# THE PROBLEM:
Update the material beginning at the line that has "Given: Play the animation forward" and ending after the line that has "should pyautogui.click(x=1064, y=108).", replacing "tooltip" with "label" and leaving everything else unchanged. Omit the pictures from your answer.

START EXTRACTED INFORMATION

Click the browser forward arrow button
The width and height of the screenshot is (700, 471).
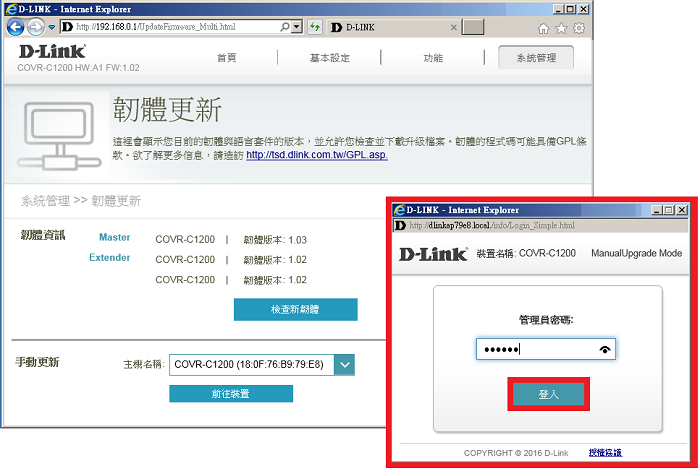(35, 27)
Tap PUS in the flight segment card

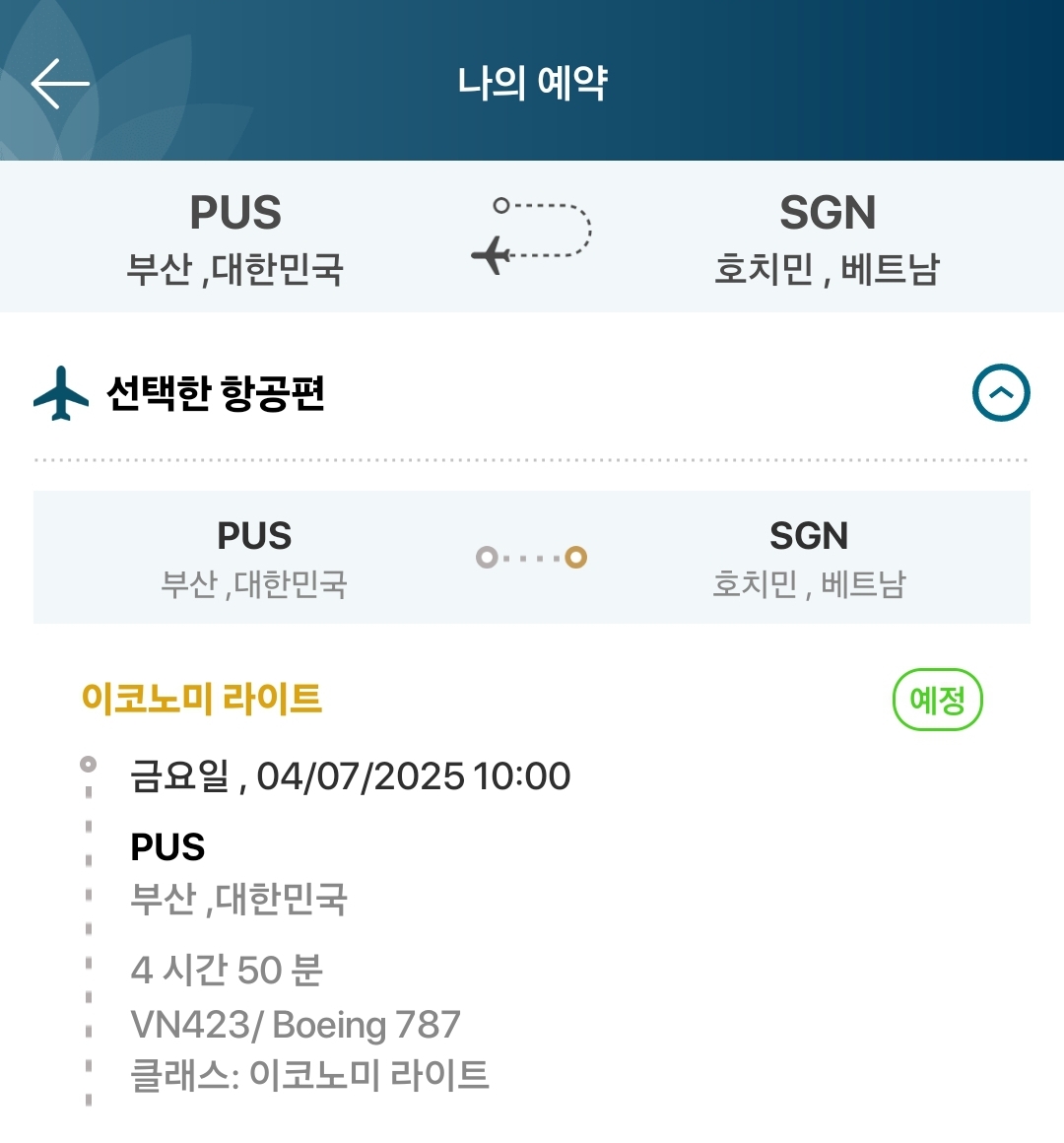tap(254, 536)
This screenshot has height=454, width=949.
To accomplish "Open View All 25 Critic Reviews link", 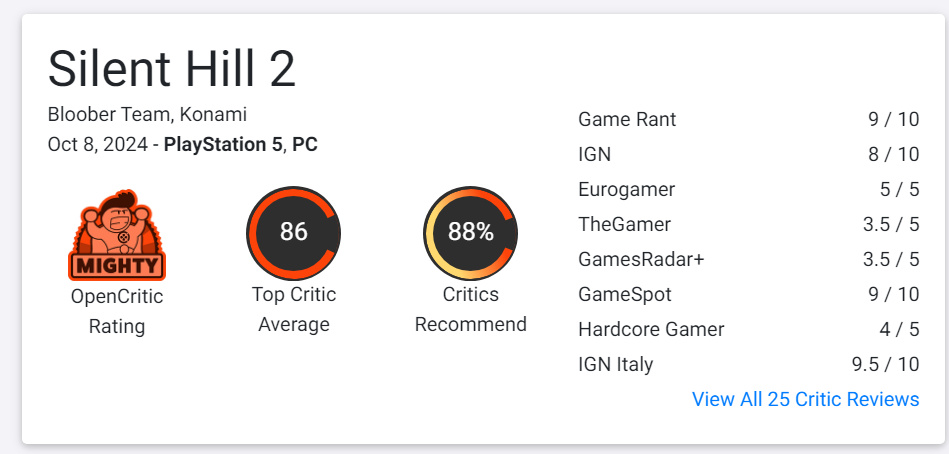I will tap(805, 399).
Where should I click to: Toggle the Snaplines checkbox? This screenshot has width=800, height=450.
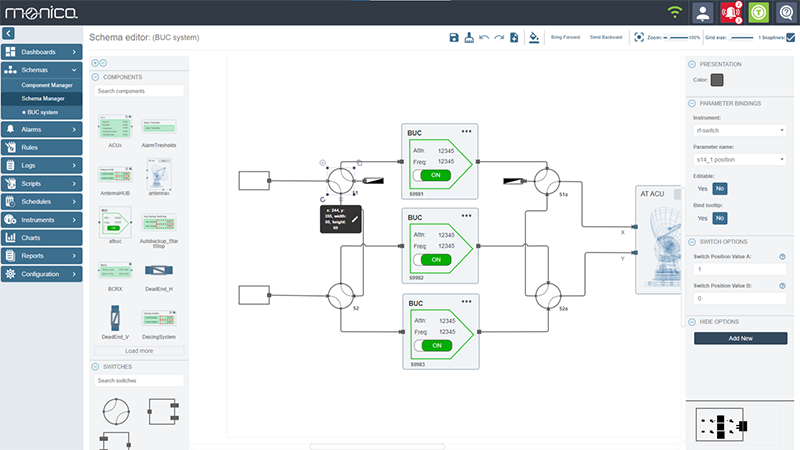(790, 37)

END EXTRACTED INFORMATION
START EXTRACTED INFORMATION

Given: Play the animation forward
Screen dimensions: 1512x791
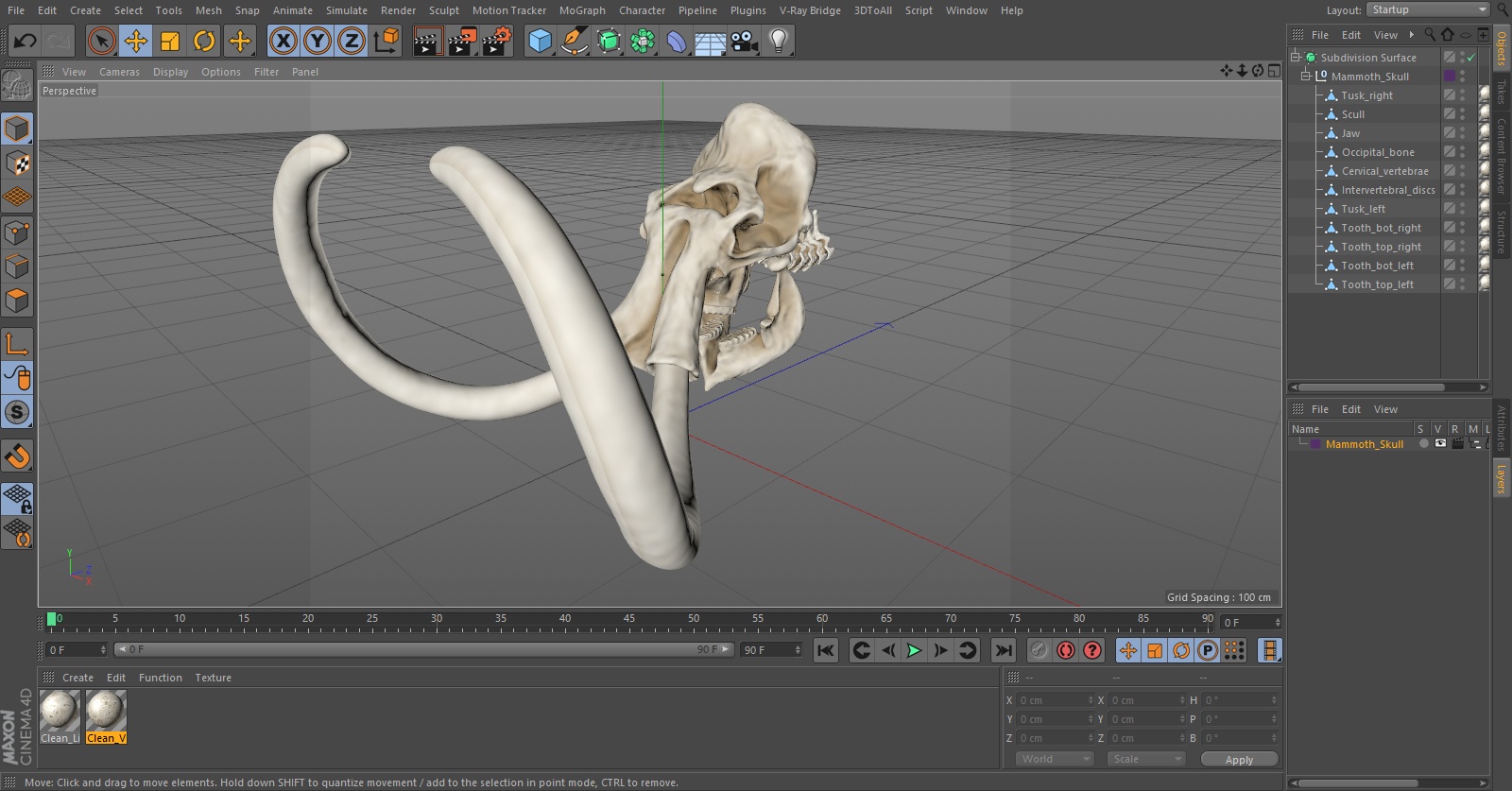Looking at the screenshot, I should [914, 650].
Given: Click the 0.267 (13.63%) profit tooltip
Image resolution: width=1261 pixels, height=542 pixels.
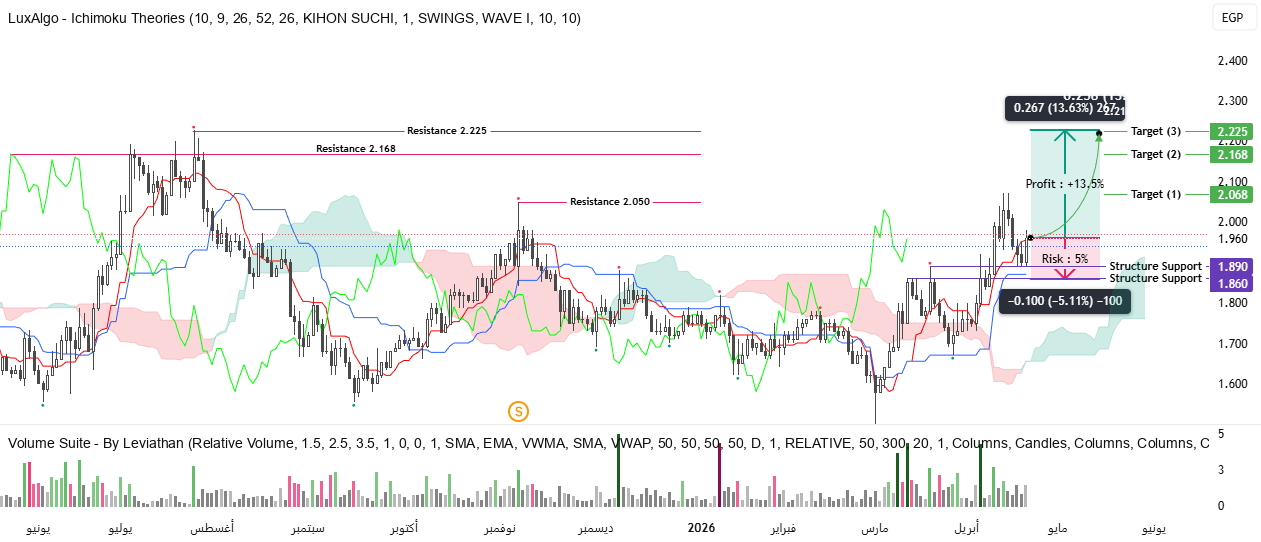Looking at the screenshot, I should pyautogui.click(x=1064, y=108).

END EXTRACTED INFORMATION

# REPLY:
Given: Play the animation forward
Screen dimensions: 1512x791
Looking at the screenshot, I should [914, 650].
Given: Click the 0.267 (13.63%) profit label
Image resolution: width=1261 pixels, height=542 pixels.
Looking at the screenshot, I should pyautogui.click(x=1064, y=108).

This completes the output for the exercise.